Then it was time to leave the restaurant and get back in the car, as the wind swept the city with increasingly powerful gusts. People walked down the street clutching their clothes to their bodies, as if they were afraid they’d be stripped naked in the clear afternoon light. The rustle of the wind and the hum of the traffic amplified each other, creating a sound reminiscent of a distant scream. An indefinable black hole had opened up inside Reed, absorbing all thought, all attention, all sense of reality… He walked back with relief into the familiar shell of his office. He went into the bathroom to splash some water on his face. He looked in the mirror, waiting, observing his own restless eyes, the glittering silver of his hair. What’s going on, Mister Fantastic?

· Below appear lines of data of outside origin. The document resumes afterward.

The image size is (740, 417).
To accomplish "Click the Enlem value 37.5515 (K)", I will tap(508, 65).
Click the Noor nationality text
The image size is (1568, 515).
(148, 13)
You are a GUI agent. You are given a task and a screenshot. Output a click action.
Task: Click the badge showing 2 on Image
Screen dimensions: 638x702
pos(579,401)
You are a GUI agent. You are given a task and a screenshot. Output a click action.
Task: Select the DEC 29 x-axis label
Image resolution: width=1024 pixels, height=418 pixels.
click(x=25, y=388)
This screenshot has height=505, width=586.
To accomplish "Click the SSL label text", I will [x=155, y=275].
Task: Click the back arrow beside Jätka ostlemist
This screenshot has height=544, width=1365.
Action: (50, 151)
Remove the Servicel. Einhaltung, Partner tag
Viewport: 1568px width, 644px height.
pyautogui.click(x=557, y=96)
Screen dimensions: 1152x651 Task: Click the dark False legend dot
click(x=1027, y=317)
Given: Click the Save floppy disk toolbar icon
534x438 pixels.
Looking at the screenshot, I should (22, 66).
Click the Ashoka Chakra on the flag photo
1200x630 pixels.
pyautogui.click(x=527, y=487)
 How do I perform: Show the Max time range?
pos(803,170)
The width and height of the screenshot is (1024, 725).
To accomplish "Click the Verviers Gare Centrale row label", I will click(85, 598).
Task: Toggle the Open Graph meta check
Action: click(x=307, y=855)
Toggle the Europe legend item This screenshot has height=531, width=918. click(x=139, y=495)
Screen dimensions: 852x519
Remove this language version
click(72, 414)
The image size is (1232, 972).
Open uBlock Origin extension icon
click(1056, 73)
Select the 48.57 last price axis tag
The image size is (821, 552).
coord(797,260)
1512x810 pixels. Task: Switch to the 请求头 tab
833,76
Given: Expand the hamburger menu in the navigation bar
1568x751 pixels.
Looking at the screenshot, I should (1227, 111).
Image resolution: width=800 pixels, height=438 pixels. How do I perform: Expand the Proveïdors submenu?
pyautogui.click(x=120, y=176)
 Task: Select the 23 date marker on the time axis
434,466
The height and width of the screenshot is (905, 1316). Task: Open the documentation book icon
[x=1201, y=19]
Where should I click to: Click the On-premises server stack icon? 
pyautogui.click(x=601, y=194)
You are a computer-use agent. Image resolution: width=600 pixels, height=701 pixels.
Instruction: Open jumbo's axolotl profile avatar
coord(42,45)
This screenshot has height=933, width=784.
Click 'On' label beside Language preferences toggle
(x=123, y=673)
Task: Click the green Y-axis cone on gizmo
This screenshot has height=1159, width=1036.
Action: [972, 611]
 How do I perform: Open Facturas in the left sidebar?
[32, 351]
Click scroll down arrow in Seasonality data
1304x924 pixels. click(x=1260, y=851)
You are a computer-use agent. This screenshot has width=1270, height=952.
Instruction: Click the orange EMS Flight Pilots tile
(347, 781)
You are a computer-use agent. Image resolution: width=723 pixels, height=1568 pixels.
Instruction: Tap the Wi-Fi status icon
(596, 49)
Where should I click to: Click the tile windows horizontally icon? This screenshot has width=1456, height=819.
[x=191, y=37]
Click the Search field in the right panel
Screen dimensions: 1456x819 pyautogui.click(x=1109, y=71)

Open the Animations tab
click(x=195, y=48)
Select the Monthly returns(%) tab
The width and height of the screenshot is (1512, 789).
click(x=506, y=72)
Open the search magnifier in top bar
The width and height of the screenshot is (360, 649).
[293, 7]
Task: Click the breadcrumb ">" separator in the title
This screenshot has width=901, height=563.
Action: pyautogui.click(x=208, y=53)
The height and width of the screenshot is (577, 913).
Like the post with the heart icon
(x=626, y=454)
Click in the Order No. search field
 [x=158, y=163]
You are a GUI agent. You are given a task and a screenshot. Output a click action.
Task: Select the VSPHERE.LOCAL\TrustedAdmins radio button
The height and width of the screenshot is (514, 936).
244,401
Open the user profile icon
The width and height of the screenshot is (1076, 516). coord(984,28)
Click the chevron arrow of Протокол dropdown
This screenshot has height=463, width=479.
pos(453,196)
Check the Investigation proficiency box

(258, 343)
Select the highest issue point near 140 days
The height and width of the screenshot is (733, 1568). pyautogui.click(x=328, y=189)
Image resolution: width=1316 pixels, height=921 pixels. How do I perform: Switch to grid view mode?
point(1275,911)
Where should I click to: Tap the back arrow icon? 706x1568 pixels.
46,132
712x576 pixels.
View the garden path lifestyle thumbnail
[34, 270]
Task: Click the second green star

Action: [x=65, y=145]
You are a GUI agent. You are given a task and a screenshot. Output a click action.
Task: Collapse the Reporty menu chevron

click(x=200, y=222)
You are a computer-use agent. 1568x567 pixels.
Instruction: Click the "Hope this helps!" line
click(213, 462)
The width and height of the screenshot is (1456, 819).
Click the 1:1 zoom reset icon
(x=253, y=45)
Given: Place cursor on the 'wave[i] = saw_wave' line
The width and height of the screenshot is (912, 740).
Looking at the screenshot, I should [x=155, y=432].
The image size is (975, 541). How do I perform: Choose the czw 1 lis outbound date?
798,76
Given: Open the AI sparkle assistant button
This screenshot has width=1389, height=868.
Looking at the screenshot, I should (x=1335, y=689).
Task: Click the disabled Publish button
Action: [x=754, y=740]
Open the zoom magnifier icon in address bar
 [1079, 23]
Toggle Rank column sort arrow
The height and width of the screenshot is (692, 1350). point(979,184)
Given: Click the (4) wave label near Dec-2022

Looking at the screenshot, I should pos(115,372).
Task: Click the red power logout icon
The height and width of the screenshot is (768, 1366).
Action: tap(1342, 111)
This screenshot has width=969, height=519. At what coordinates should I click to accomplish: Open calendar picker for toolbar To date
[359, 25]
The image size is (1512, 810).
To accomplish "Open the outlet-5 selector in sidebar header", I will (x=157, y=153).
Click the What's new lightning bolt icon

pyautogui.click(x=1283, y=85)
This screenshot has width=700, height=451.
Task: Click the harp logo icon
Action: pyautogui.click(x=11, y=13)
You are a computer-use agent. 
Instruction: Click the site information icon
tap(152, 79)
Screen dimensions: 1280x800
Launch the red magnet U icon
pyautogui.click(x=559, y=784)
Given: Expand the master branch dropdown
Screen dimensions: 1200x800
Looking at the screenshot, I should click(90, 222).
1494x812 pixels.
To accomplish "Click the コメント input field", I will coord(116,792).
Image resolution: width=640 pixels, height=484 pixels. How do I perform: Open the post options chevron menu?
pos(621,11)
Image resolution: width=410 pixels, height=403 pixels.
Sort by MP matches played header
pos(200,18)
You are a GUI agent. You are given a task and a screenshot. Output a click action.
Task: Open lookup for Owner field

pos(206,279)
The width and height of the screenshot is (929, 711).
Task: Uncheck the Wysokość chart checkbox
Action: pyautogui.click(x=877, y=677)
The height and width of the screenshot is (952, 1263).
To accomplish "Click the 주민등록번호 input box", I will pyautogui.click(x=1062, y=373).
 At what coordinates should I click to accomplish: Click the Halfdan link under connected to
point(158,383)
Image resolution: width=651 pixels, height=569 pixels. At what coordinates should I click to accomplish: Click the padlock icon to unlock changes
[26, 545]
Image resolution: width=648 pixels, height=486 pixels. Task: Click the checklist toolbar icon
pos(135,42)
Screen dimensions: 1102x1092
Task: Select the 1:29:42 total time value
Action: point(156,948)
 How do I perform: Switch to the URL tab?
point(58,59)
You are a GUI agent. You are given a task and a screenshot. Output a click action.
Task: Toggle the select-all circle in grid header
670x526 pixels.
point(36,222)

He went back to his desk. He brushed the keyboard of his computer, checked what emails he’d received while he was out. The message was there, apparently innocuous, blending in with the other messages in the queue, with no special features to call out its nature, its crucial importance. Oh, damn! The answer from Houston. For an instant Reed thought he’d understood, and the idea that the nervous anxiety he’d felt all day might just be the product of a presentiment of that message gave him a short-lived sense of calm. Oh, that’s why. That’s the explanation. But after he read the message nothing changed, and the same anxiety kept slithering through his stomach.
There was no explanation offered for the delay. Reed imagined that the Johnson Space Center was in full pre-launch chaos. However, his request had finally been accepted. He’d got what he wanted. He could drop in there, a few days before launch, to remind Elaine of his existence. He could do it. He’d been invited. Reed should have been satisfied, yet he felt no enthusiasm. No triumph. Only a sudden weariness which made him close his eyes and lean his head back against the chair, with a sigh. It must be on account of that lunch. That ginger chicken still sitting in my stomach. He felt his thoughts grow heavy, plummeting into a distant elsewhere…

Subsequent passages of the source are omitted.